Fatal Voyage, by Kathy Reichs

>> Monday, November 28, 2005

I got hold of Fatal Voyage (excerpt), by Kathy Reichs almost by accident. I'd read about the next book in the series (Grave Secrets) somewhere and I thought it sounded interesting: a forensic anthropologist working on identifying the remains in a mass grave in Guatemala.

So I bought it and sent it to my friend's house to await the departure of my latest M-Bag. When it arrived, my friend emailed me to tell me she had two more in the series she could send me if I wanted, so I thought: why not?

Oh, and BTW, this book is # 4 in the Temperance Brennan series

Temperance Brennan hears the news on her car radio. An Air TransSouth flight has gone down in the mountains of western North Carolina, taking with it eighty-eight passengers and crew. As a forensic anthropologist and a member of the regional DMORT team, Tempe rushes to the scene to assist in body recovery and identification.

Tempe joins colleagues from the FBI, the NTSB, and other agencies to search for explanations. Was the plane brought down by a bomb, an insurance plot, a political assassination, or simple mechanical failure? And what about the prisoner on the plane who was being extradited to Canada? Did someone want him silenced forever?

Even more puzzling for Tempe is a disembodied foot found near the debris field. Tempe's microscopic analysis suggests it could not have belonged to any passenger. Whose foot is it, and where is the rest of the body? And what about the disturbing evidence Tempe discovers in the soil outside a remote mountain enclave? What secrets lie hidden there, and why are certain people eager to stop Tempe's investigation? Is she learning too much? Coming too close?
I enjoyed this surprisingly well, considering the high body count and the incredibly gory gruesomeness. It's just that both Tempe Brennan's work in general and this case in particular are so fascinating! And the author obviously knows her stuff (obviously, given her bio), and every single detail rings true. A B.

Tempe is a very interesting character in her own right. While the focus here is on the case she's working on (and later, trying to solve in spite of her boss' forbidding her to work on it), we never lose sight of the fact that Tempe has a life outside of her job and that this life needs some tending, too. And a very complicated, interesting life it is. I look forward to reading more and finding out what happens with Tempe and her daughter, her estranged husband and her new love interest.

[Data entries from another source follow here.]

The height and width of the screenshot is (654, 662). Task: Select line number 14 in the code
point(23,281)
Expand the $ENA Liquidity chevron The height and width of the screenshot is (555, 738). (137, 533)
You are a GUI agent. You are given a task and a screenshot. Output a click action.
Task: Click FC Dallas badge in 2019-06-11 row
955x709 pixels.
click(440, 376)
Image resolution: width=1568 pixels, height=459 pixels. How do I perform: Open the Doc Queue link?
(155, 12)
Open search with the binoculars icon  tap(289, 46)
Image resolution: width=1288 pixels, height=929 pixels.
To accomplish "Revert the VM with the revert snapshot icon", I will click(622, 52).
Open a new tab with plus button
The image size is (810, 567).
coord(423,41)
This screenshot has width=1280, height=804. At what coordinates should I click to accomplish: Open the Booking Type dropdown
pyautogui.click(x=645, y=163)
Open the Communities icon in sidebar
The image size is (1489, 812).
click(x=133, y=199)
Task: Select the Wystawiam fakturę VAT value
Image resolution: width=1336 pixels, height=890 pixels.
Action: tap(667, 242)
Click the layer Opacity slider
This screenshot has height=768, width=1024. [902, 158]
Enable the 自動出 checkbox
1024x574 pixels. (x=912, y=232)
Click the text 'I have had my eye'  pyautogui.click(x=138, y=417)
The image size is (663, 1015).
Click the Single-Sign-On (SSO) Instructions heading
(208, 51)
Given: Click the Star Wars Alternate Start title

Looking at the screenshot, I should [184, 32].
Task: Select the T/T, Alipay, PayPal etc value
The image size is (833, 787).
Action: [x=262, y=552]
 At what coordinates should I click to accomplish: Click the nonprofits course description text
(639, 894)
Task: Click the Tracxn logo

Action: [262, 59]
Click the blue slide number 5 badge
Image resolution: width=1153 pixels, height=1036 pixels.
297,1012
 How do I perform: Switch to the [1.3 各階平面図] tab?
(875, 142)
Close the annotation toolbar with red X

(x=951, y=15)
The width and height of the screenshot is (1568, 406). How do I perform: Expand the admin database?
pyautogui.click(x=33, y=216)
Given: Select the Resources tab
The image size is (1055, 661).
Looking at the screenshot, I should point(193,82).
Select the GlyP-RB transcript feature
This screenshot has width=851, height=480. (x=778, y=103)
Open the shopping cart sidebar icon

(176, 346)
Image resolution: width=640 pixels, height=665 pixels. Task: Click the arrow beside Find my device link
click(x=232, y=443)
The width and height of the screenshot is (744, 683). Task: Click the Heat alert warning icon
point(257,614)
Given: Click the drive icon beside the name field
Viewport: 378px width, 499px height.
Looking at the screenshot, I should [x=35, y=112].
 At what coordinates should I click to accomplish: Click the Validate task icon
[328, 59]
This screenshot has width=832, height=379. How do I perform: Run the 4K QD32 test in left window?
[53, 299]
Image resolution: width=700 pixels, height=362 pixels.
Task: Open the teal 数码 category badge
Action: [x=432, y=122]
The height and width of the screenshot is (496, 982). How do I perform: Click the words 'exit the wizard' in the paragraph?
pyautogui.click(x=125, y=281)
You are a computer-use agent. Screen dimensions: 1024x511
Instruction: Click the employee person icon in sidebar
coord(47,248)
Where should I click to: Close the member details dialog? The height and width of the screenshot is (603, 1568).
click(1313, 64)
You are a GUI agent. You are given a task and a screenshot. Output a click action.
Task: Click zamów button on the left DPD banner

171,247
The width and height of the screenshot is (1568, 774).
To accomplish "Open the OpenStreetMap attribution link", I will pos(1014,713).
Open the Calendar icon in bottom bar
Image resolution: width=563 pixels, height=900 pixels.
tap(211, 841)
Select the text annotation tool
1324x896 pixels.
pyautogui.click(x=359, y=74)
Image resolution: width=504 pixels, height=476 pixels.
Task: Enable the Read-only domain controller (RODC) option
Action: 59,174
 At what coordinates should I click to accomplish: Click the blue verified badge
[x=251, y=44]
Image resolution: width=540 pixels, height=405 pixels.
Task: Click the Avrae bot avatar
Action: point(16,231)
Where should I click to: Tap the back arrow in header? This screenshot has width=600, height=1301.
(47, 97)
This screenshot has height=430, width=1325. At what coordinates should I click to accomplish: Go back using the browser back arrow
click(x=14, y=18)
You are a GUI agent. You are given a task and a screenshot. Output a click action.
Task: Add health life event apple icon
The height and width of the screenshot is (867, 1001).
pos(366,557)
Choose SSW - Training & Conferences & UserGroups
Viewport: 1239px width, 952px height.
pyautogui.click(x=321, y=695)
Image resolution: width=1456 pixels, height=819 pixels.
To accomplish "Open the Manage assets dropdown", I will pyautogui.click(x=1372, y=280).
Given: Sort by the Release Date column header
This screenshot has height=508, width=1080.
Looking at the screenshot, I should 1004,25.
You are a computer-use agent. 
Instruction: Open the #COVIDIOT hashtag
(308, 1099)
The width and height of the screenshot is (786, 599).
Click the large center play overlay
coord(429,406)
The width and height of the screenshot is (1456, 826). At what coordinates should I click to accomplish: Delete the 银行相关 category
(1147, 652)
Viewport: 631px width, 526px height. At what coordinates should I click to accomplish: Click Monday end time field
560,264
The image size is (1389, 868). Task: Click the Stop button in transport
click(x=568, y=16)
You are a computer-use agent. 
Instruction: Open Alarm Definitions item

As for the case itself, it really was one big head-scratcher. It was only about half-way through the book that I began to have an inkling of what might be going on, and especially what the relationship between the plane crash and that mysterious foot might be.

I think it was my love of romance novels that gave me a very good idea of what might have been going on in that creepy cabin. There's a certain historical personage who's mentioned a couple of times, and who every reader of historical romance will recognize immediately, even while the characters here don't. Of course, in one of those mentions, it was actually a bit problematic that the character doing the mentioning didn't . I really don't want to give any spoilers here, but Tempe's friend who's telling her about this somehow visits this person's weird old castle and goes out not knowing anything about the guy, even when it's obvious that her husband, who took her there, did know. That scene was completely unbelievable.

Anyway, moving on. What I enjoyed best was seeing Tempe work, understanding exactly what it was she was doing. We get a lot of detail into the different procedures... the different steps taken when a plane goes down, the analysis that might be done on a set of remains in order to identify them, all kinds of things.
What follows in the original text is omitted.